* Source text *
--------------------------------------------------

= Stanley Meltzoff =

American painter

Stanley Meltzoff (March 27, 1917 - November 9, 2006) was an American painter most known for his marine paintings.

==Early life and career==
Born in New York City to father Nathan, a cantor at a Manhattan synagogue, Stanley Meltzoff graduated from the City College of New York and became an instructor at Pratt Institute. Serving in Italy during World War II, he was an artist and journalist for the U.S. military magazine Stars and Stripes. He also created visuals for Puptent Poets, a paperback of soldiers' verse.

Returning to New York City after the war, he spent years alternating between teaching and art before becoming a full-time illustrator in 1949.

==Later career==
During the 1950s, Meltzoff created dozens of paperback covers for novels by Robert Heinlein and others, and did artwork for Madison Avenue advertising agencies. He painted covers and interior spreads for magazines including Life, National Geographic, The Saturday Evening Post, and The Atlantic, providing covers to Scientific American.

--------------------------------------------------

* Given entries *
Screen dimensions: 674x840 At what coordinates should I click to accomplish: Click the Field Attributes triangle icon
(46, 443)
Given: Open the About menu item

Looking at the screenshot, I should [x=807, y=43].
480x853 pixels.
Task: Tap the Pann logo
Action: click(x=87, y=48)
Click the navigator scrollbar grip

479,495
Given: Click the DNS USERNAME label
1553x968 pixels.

--------------------------------------------------

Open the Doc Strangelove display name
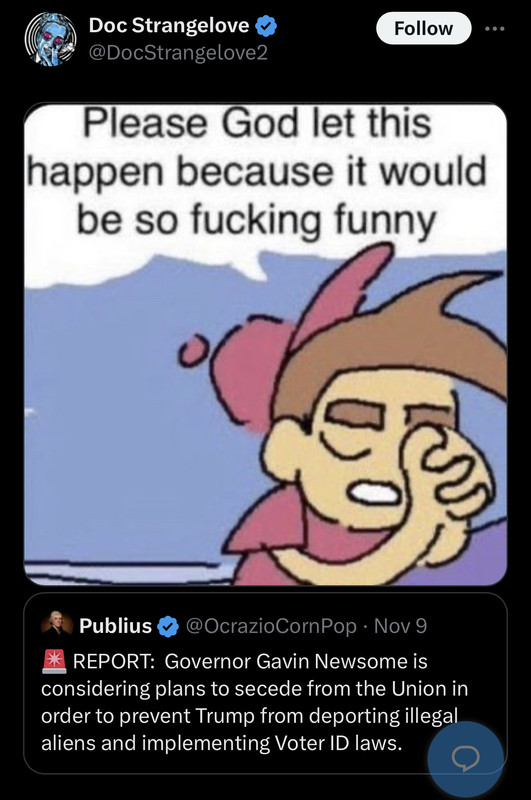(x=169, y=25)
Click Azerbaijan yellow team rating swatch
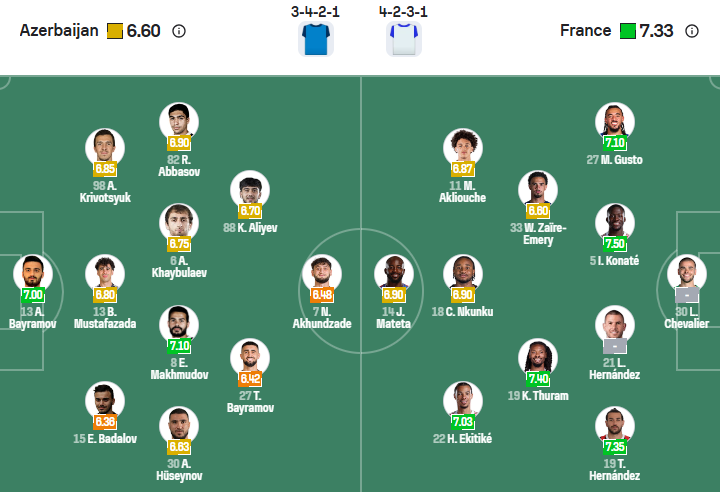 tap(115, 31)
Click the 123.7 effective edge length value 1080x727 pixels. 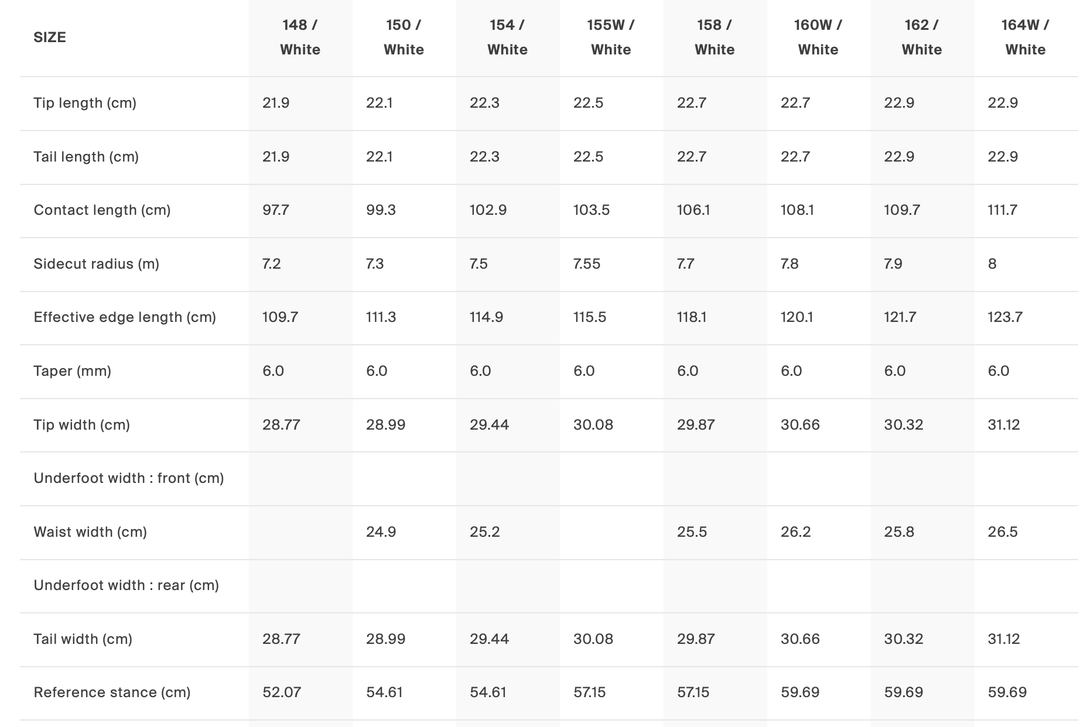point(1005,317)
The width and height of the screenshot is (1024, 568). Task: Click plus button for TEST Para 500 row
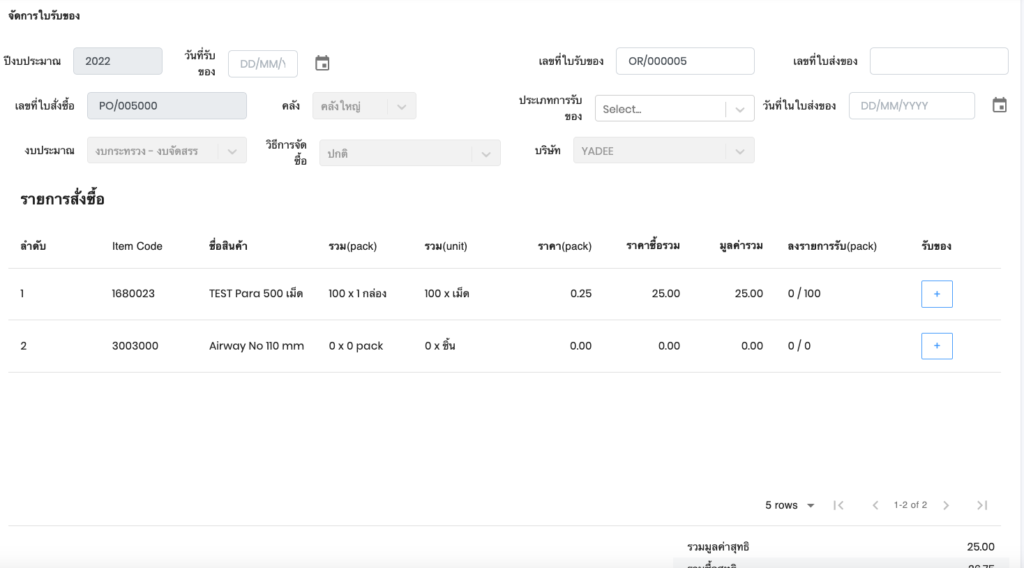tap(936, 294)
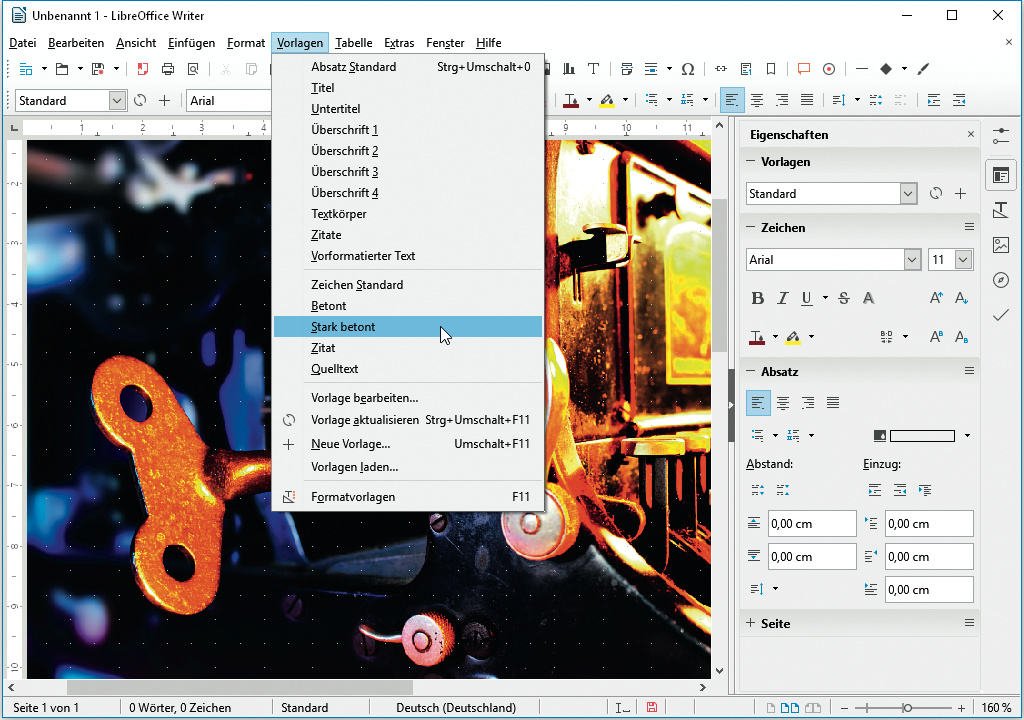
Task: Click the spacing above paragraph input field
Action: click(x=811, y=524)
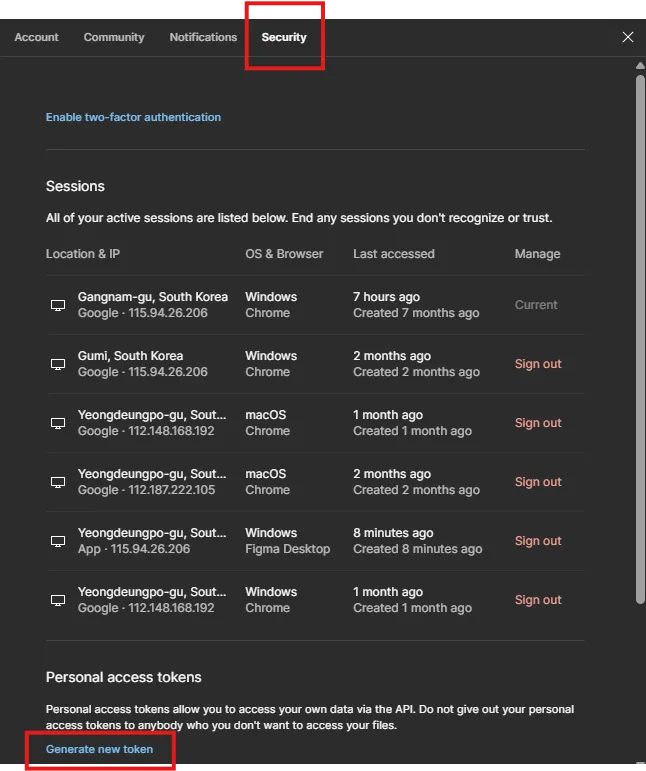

--------------------------------------------------

* Task to carry out *
Please turn the paragraph of the Stanley Meltzoff article that begins "Born in New York City" into a short bulleted list that keeps its main facts. The records aren't needed for this.

* Answer to this exercise *
- Born in New York City; his father, Nathan, was a cantor at a Manhattan synagogue
- Graduated from the City College of New York
- Became an instructor at Pratt Institute
- Served in Italy during World War II as an artist and journalist for the U.S. military magazine Stars and Stripes
- Created visuals for Puptent Poets, a paperback of soldiers' verse